We have just 10 years to end all forms of discrimination against women and girls, everywhere, if we are to meet the sustainable development goal for gender equality by 2030. We only have to look at the ways in which society still treats women as unequal to men to see that much remains to be done. In many countries, women are still not safe on the street. They don’t have access to education or finance and they can’t choose whether to marry or even who they marry.
But there are many reasons to be optimistic. We see more and more women, all over the world, challenging stereotypes and taking control of their own futures. This month we’d like to celebrate some of the inspirational women who, with the support of our partners, are triumphing over the odds and showing what women can do!
Women leading the way
Louis Aliza Sharif is a South Sudanese woman who arrived at Kakuma refugee camp in Kenya in 2018. She quickly started a business tailoring and making clothes. She also sells perfume made from wood found locally.
Looking back, Louis Aliza says: “It was a challenge to start my business because I did not have money at that time, but one lady helped me with a few clothes. I sold them and later paid her back her money. The idea worked then I started to operate with the little profit I got from the sales.”
Thanks to training from our partner, the African Entrepreneur Collective (AEC), Louis Aliza learned book-keeping and customer relations skills. Before the training, she had fixed prices and often customers went away without buying. Now she knows how to negotiate a price and keep her customers satisfied.
By helping women entrepreneurs like Louis Aliza build new skills and access finance, AEC helps them to lead the way for other women and girls in their communities.
Thirty-year-old Da Ching, from the Bandarban district of Bangladesh, has also built an enterprise from nothing. Unable to find a job, she started her own business selling ornaments she made as a hobby. With training and support from B’Yeah, a member of our partner Youth Business International, she gained the skills and support to grow her business. Through her thriving enterprise, she now not only supports herself but also employs 14 people in her factory and shop.

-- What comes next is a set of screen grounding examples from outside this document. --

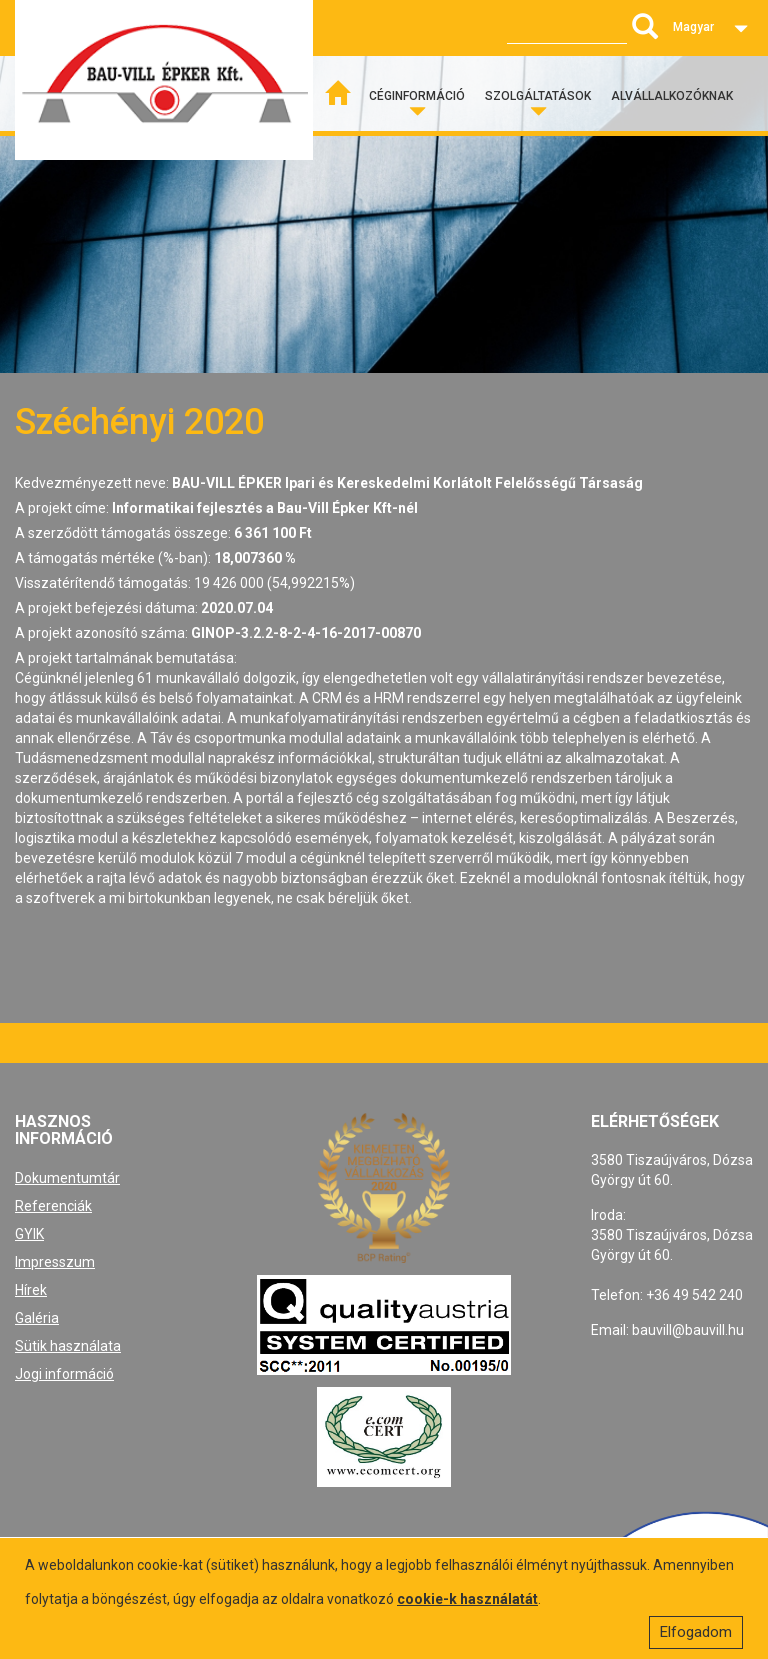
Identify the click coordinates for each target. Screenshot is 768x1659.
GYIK (29, 1234)
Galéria (37, 1318)
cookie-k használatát (467, 1599)
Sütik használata (68, 1346)
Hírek (31, 1290)
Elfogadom (696, 1632)
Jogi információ (64, 1374)
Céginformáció (417, 96)
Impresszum (55, 1262)
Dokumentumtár (67, 1178)
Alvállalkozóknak (672, 96)
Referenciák (53, 1206)
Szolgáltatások (538, 96)
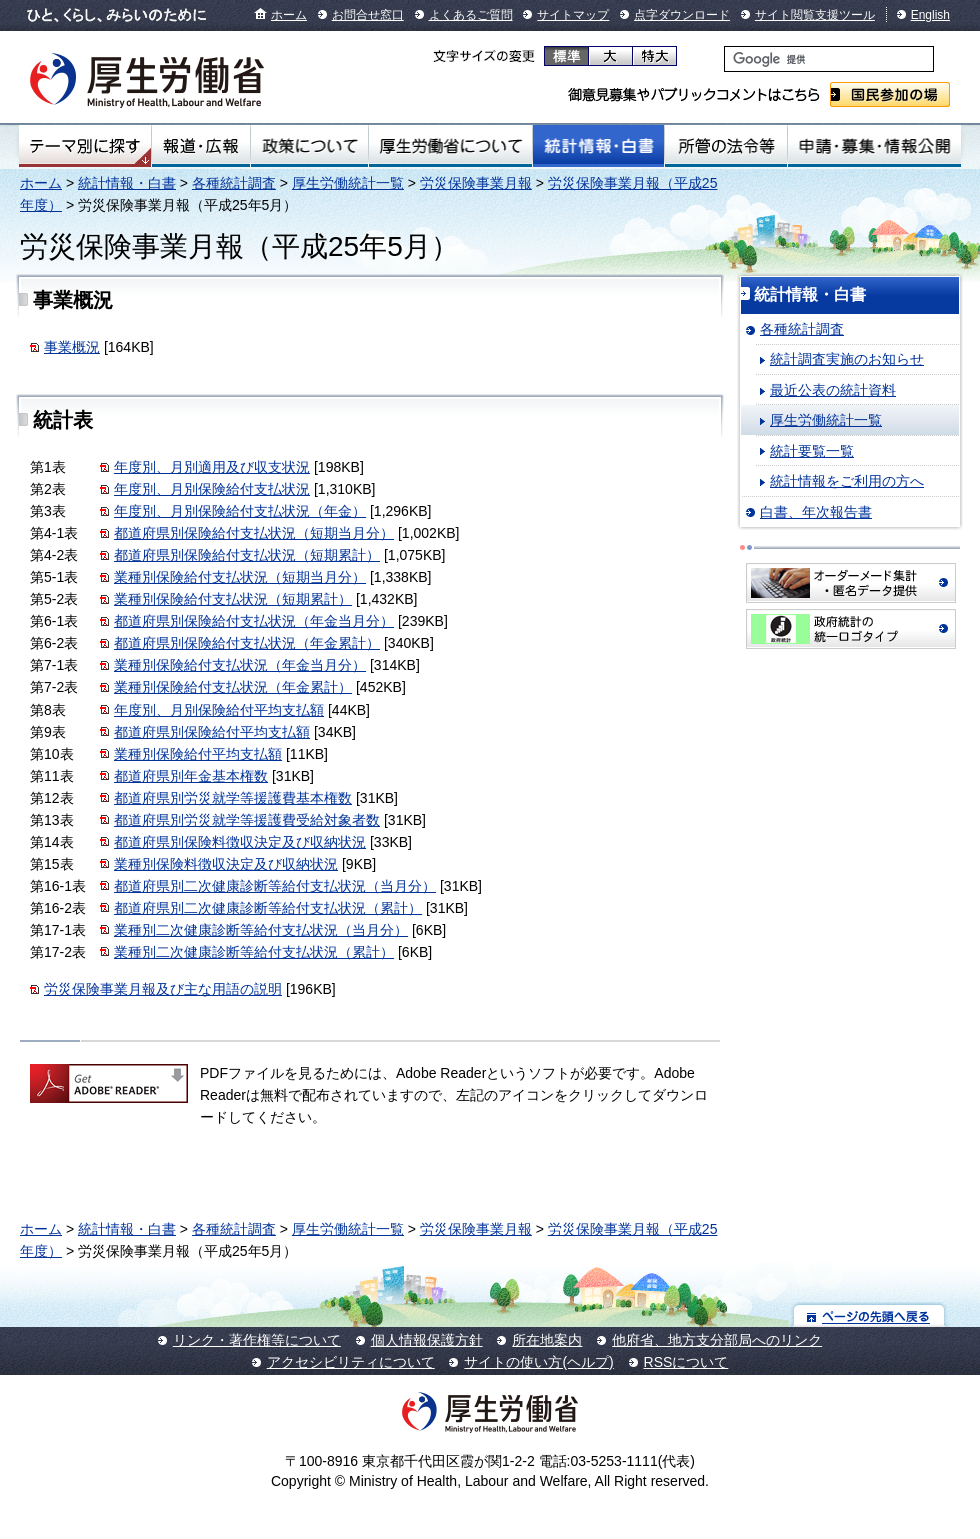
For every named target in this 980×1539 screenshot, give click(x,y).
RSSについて (686, 1362)
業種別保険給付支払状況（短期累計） (233, 599)
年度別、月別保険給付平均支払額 (219, 710)
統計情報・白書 (598, 146)
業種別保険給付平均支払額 (198, 754)
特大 (654, 56)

Da Ching is always looking for opportunities to support her community. She pays women from her community to make traditional dresses, which she sells online and in her shop. She also runs courses at her shop, where she teaches others to create their own rickshaw art. These courses enable people to explore their creativity and learn a new skill.

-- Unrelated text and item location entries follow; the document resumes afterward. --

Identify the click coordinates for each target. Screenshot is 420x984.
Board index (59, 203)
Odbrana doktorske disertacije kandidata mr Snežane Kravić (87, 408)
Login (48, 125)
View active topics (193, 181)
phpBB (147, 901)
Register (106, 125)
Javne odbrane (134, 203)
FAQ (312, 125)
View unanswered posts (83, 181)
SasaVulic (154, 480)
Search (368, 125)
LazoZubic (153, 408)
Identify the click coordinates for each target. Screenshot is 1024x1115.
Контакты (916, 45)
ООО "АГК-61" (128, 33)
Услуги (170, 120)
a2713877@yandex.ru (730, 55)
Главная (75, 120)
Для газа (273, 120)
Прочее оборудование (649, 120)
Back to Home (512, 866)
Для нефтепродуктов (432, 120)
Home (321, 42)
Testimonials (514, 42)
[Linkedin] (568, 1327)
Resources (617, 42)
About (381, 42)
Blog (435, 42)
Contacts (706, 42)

“I am proud to present myself as a young female entrepreneur and not just be known as someone’s daughter. Every young woman should be able to have their own identity and run their own business,” Da Ching says.
Breaking down barriers
Getting a start-up to work is a challenge. In many cases, women are at an even greater disadvantage than male entrepreneurs.
Chetna Gala Sinha was born in Mumbai. She is an economist, farmer, activist—and an Ashoka Fellow. When she decided to pursue a career in farming, she quickly came up against some of the challenges faced by rural women.
When Chetna first submitted loan applications on behalf of women farmers, they were denied because the women were illiterate. This experience led her to start Mann Deshi Mahila Sahkari, a bank and microfinance institution that makes loans to women in rural areas. It has served more than 27,000 women and enabled more than 40,000 families to buy homes.
Her mission to give women control over their own lives has fuelled other great initiatives, such as a mobile school to teach women business and technology skills in their own villages.
Based on the insights and experiences of leading social entrepreneurs like Chetna, Ashoka is launching the Livelihoods for All initiative.
The IKEA Foundation is happy to partner with Ashoka on the Livelihoods for All initiative. This supports social entrepreneurs and young changemakers in India and Bangladesh to create employment and increase income for 100,000 women and young people.
When women have equal opportunities and control over their own assets, they can play a key role in transforming lives, communities and economies.